The measure by Sen. Jackie Speier (D-Hillsborough) would affect a relatively small number of Californians: the 354,000 who get their health insurance outside of employer-provided group plans and don’t buy maternity coverage.
But the bill, which has passed the Senate and is expected to come up for a vote in the Assembly this week, is the center of a battle that pits women’s groups and consumer, labor and medical organizations against business and insurance lobbyists.
It’s also splitting the healthcare industry. Kaiser Permanente, the state’s largest healthcare provider, thinks maternity care should be part of any basic health service. Slightly smaller rival Blue Cross of California, a subsidiary of WellPoint Health Networks Inc., contends that getting pregnant is a choice and that outlawing the exclusion would drive up insurance costs.
Speier and her supporters say they want to protect women against discrimination and prevent insurance companies from exploiting a legal loophole by covering only certain medical conditions -- a practice known as cherry-picking. (Federal law prohibits insurers from excluding maternity benefits from employer health plans, which cover 97% of Californians who have health insurance.)
“If you’re going to tailor healthcare to the individual ... everybody’s costs would skyrocket,” Speier said. “The reason that healthcare works now is because we spread the risks over the entire population.”
Maternity and prenatal benefits for individual policies are the only ones that can be opted out of, she said. Exclusions aren’t available for other gender-specific conditions such as prostate or ovarian cancer, she noted.
Cut-rate policies that exclude maternity coverage are an example of now-outlawed “gender discrimination” in health insurance, which once denied coverage for female contraceptives and mammograms, Speier said.
Speier said her bill has a good chance of getting out of the Legislature, but acknowledged that it faced an uncertain fate if it reached Gov.
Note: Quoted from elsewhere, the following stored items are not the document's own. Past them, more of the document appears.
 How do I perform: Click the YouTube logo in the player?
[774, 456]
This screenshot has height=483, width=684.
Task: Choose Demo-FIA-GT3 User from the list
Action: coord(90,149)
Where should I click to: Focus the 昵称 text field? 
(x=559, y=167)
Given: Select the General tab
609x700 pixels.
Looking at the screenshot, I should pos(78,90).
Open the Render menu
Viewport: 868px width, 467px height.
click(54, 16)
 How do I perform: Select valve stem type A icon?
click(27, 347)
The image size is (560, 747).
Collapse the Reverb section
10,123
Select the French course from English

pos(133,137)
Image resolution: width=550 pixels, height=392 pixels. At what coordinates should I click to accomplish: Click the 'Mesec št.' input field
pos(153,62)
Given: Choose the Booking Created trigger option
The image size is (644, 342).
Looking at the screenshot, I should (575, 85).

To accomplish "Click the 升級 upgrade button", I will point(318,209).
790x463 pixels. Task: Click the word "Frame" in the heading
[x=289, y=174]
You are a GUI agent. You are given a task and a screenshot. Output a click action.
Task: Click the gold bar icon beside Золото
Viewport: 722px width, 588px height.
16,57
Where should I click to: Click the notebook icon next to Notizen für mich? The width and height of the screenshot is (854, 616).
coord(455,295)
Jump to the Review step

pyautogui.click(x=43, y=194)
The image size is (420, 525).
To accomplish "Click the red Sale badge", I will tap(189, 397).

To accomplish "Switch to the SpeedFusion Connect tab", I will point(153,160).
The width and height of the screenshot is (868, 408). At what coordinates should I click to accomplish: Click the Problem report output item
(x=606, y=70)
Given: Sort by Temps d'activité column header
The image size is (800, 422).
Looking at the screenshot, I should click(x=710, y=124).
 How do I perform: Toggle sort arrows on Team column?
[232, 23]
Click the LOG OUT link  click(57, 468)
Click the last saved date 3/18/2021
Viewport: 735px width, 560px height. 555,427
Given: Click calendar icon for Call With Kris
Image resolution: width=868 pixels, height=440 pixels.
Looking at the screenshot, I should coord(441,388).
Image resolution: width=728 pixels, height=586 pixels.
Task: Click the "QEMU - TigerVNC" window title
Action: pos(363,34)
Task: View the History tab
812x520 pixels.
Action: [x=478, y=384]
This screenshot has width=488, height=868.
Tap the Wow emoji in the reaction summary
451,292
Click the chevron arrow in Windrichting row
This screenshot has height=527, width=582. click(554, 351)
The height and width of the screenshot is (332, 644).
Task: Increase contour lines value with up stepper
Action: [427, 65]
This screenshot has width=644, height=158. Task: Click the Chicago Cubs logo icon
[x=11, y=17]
Arnold Schwarzenegger’s desk.
Although the governor hasn’t taken an official position, his insurance advisor, Scott K. Reid, wrote a letter to Speier opposing the bill. “This bill would limit choice in the marketplace and increase costs for consumers who desire a lower-cost insurance product that excludes maternity coverage,” he said.
Reid’s rationale is shared by most of the business community, including the California Chamber of Commerce, the California Restaurant Assn. and the National Federation of Independent Businesses.
Blue Cross, which is leading the fight against Speier’s bill, said it sold individual policies with maternity exclusions in five states besides California.
“If any state mandates maternity benefits, we’re unaware of it,” said Robert Scarlett, a Blue Cross statehouse lobbyist.
Blue Cross, he said, developed the maternity exclusion policies to keep premiums affordable for men and women who don’t need high-cost prenatal, pregnancy and postnatal care. If Speier’s measure becomes law, premiums for the company’s cheapest preferred provider organization coverage would jump 46% to $79.19 a month for healthy individuals ages 19 to 39, Blue Cross said.
“There are 4 million uninsured people” in California, Scarlett said. “The sole reason is they can’t afford coverage at today’s prices.”
Deciding what kind of coverage is needed should be a personal choice for women of child-bearing age, he said.
But making the right decision isn’t always easy for someone who is short of money, owns a start-up business and has three kids plus a husband with a hard-to-insure heart condition, Elissagaray said.
She now believes that luring customers with low-cost policies that exclude maternity benefits is discriminatory “because women are the only ones who can get pregnant.”